(SOURCE EXCERPT)
EX-10.1 2 exhibit101.htm CHANGE IN CONTROL AGREEMENT Bairnco Corporation

Exhibit 10.1








Bairnco Corporation
300 Primera Boulevard
Lake Mary, Florida  32746

June [___], 2006

[________]

Dear [______]:

Bairnco Corporation, a Delaware corporation (“Bairnco”), considers the establishment and maintenance of a sound and vital management to be essential to protecting and enhancing the best interests of Bairnco and its shareholders.  Bairnco recognizes that, as is the case with many publicly held corporations, the possibility of a change in control may arise and that such possibility, and the uncertainty and questions which it may raise among Bairnco’s management, may result in the departure or distraction of Bairnco’s key employees to the detriment of Bairnco and its shareholders.  Therefore, Bairnco’s Board of Directors (the “Board”) has determined that appropriate steps should be taken to reinforce and encourage the continued attention and dedication of its key employees to their assigned duties without distraction in circumstances arising from the possibility of a change in control of Bairnco.  In particular, the Board believes it important, should Bairnco or its shareholders receive a proposal for transfer of control of Bairnco, that you be able to assess and advise the Board whether such proposal would be in the best interests of Bairnco and its shareholders and to take such other action regarding such proposal as the Board might determine to be appropriate, without being influenced by the uncertainties of your own situation.

(SUPPLIED ENTRIES)
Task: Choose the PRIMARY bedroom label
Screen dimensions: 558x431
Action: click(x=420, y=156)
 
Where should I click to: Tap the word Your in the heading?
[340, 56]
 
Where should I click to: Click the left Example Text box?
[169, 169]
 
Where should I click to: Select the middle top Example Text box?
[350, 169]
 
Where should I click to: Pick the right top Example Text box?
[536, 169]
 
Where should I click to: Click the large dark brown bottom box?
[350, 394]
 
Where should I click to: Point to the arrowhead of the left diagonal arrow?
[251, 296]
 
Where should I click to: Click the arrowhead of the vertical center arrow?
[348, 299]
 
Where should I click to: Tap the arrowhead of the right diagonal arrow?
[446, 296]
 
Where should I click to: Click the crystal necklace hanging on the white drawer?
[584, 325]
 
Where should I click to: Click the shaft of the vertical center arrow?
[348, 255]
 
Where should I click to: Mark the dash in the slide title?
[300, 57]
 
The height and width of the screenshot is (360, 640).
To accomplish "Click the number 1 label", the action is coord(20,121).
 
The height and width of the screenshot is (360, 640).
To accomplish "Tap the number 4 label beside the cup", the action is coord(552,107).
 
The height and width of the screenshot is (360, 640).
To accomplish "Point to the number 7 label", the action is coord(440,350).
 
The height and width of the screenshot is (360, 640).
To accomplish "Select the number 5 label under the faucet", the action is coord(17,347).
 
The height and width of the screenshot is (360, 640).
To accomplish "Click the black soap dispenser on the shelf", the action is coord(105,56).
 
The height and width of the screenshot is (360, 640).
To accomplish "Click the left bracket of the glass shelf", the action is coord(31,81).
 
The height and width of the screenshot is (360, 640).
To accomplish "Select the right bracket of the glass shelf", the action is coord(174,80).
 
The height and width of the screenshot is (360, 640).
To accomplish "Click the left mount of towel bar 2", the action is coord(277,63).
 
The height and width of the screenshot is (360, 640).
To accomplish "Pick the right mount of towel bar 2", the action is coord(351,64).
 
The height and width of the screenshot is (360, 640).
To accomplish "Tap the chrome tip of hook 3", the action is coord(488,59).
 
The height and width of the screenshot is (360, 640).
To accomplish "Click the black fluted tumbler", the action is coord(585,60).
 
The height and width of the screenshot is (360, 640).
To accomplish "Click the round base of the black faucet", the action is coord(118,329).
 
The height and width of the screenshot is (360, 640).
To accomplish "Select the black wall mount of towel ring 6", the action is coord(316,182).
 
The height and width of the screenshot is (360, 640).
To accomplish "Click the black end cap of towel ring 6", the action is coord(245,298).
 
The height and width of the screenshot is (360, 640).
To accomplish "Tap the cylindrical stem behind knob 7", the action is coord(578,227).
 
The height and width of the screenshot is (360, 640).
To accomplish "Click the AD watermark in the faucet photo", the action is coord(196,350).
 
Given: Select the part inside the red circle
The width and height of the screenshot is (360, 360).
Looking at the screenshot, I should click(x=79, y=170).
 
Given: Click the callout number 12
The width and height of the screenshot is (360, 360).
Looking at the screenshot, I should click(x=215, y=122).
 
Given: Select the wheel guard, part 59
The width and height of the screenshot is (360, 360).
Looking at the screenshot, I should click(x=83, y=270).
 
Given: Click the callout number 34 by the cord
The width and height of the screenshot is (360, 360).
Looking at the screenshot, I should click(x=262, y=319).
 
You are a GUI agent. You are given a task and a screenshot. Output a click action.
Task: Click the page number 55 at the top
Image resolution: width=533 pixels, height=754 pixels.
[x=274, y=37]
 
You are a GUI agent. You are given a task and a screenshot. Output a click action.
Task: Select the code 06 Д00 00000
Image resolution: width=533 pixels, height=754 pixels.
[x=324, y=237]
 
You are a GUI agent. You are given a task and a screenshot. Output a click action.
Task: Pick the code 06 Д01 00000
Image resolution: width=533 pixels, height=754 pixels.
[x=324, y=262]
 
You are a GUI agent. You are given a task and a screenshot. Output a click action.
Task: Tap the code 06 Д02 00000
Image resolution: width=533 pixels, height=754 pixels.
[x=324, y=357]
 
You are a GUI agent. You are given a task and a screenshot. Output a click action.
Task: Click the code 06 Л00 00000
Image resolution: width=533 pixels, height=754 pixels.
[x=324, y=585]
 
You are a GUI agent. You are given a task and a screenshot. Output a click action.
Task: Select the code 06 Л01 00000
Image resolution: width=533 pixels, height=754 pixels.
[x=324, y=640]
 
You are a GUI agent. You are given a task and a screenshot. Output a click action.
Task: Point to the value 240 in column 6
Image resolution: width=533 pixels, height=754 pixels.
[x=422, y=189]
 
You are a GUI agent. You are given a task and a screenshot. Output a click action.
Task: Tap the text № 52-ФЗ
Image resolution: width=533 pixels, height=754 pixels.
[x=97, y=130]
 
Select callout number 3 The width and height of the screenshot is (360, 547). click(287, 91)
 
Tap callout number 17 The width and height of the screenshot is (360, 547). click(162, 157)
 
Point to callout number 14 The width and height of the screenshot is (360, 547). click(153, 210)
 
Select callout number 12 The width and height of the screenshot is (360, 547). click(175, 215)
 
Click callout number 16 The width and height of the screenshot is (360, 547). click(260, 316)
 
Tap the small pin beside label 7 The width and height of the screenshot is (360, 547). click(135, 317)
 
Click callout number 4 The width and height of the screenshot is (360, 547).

(WRITTEN EXERCISE) Please pick up the Bairnco change-in-control letter above after its final sentence and continue writing it.

(WRITTEN ANSWER)
In order to induce you to remain in Bairnco’s employ, this letter sets forth the severance benefits which will be provided to you in the event your employment is terminated in connection with a "change in control" of Bairnco.

1.

Agreement to Provide Services; Right to Terminate.  Except as otherwise provided herein, Bairnco or you may terminate your employment at any time, subject to Bairnco's paying the benefits specified in accordance with the terms of this letter.  In the event a tender offer or exchange offer is made, or is outstanding as of the date hereof, by any person, entity or group for more than 20% of the combined voting power of Bairnco’s outstanding securities ordinarily having the right to vote at elections of directors ("Voting Securities") you agree that you will not leave the employ of Bairnco (other than as a result of death, Disability or Retirement) until such tender offer or exchange offer has been abandoned or terminated or a Change in Control has occurred.

2.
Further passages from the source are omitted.